I can see it but even if I do that for something like tests I'd still eat the time cost of the normal Gemma for 10% extra performance. And further, if you switch between the fast and normal Gemma for different tasks you eat the big time cost of loading the other model (and maintaining both in the first place).
Is the diffusion approach any use in Multi-Token Prediction (MTP) drafters? https://blog.google/innovation-and-ai/technology/developers-...
Yes, DFlash is currently a SOTA speculative decoding method that Xiaomi just used in their MiMo model for >1000tkps
MTP is a training optimization. Drafting requires verification, and verification is the full model inference. Speculative decoders are the name for the inference time optimization, that is more like a verifier that is a smaller model.
I'm curious how diffusion models do at tool calling, curious what wins there are there.
The video demo of the svg sword is an interesting example of what is so interesting about diffusion models: it's not just putting one token after another to make edits to a file. It's skipping around, it's re-editing previous lines. I feel like forcing it to write too calls is maybe not its best nature.
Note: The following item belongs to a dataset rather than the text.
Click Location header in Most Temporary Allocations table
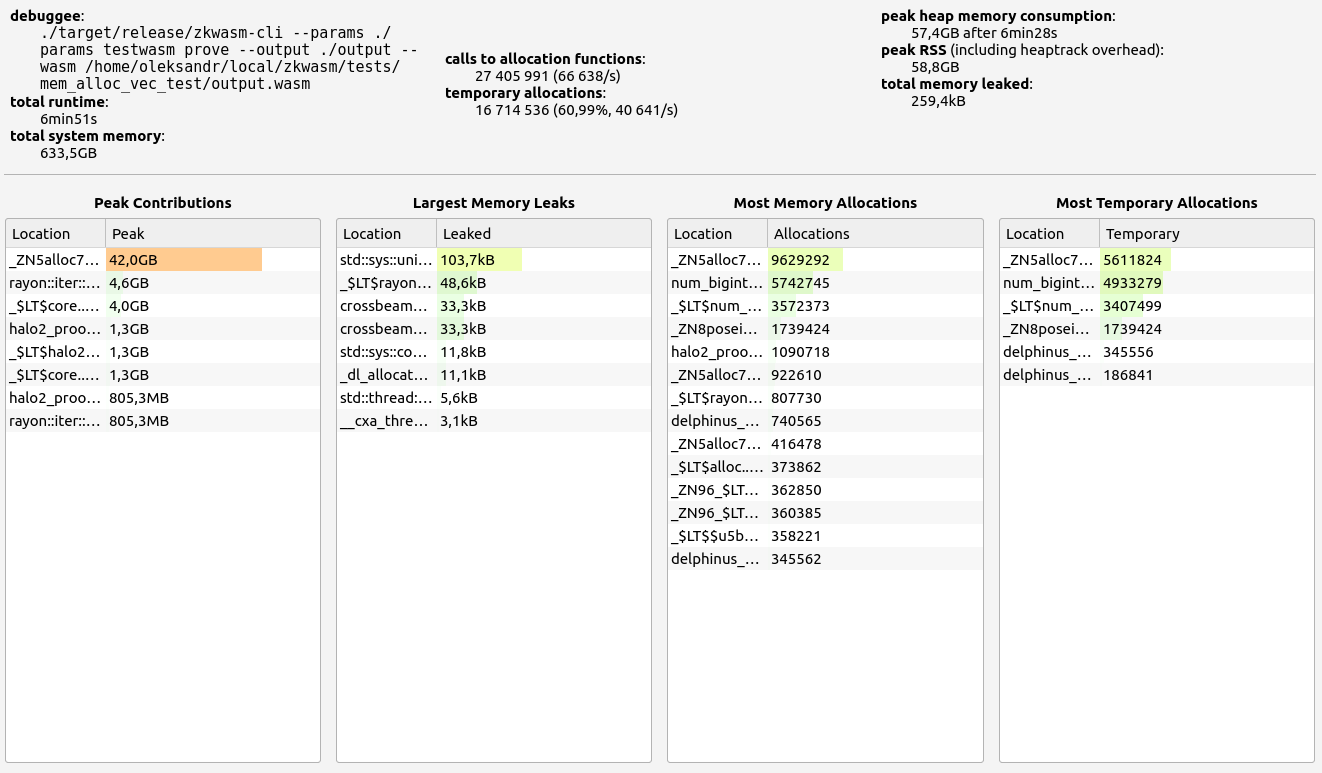 [x=1049, y=233]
I feel like perhaps instead of a monolithic edit file tool call, perhaps the diffusion model would be better suited to posting a change stream, a series of edit ops, across multiple files.
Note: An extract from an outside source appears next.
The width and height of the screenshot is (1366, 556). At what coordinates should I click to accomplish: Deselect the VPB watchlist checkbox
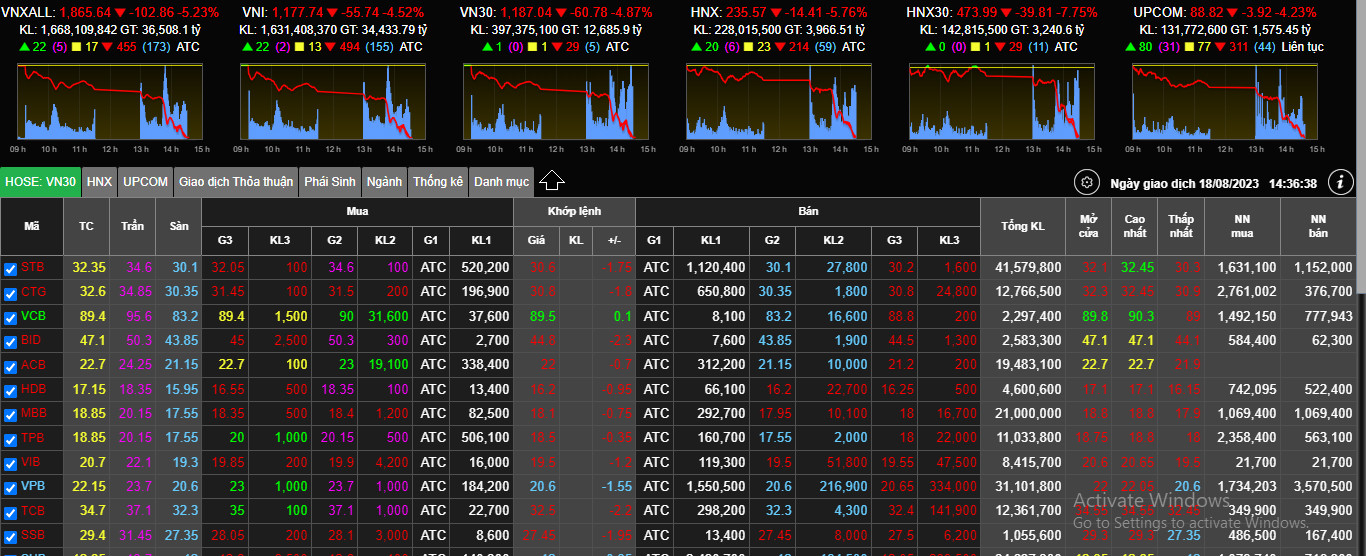10,487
I just *love* the commit message on Github: "Make TPUs go brr"
I can’t help but feel like there’s something here that will matter for future LLMs.
The bidirectionality could be a big deal: being able to refine a sentence with both left and right context feels closer to how editing/thinking actually works than committing to each token forever.
Maybe the current models aren’t good enough yet, but the direction feels important.
We need more local open weight models that are performant and just as good (or good enough) as the best frontier ones.
Then you will be able to achieve Jevons Paradox and enjoy the same “productivity gains” without paying for these extortionate token prices by closed model providers or have it as cheap as possible.
And especially, no silent nerfing of the model.
We have this though, right? Compare SOTA local models to where the frontier was last year. There weren't many people complaining that last year's frontier models were incapable.
Next year, and the year after, Fable, GPT 5.5 and Gemini 3.5 will feel quite ordinary. And perhaps even within reach of a prosumer running models locally.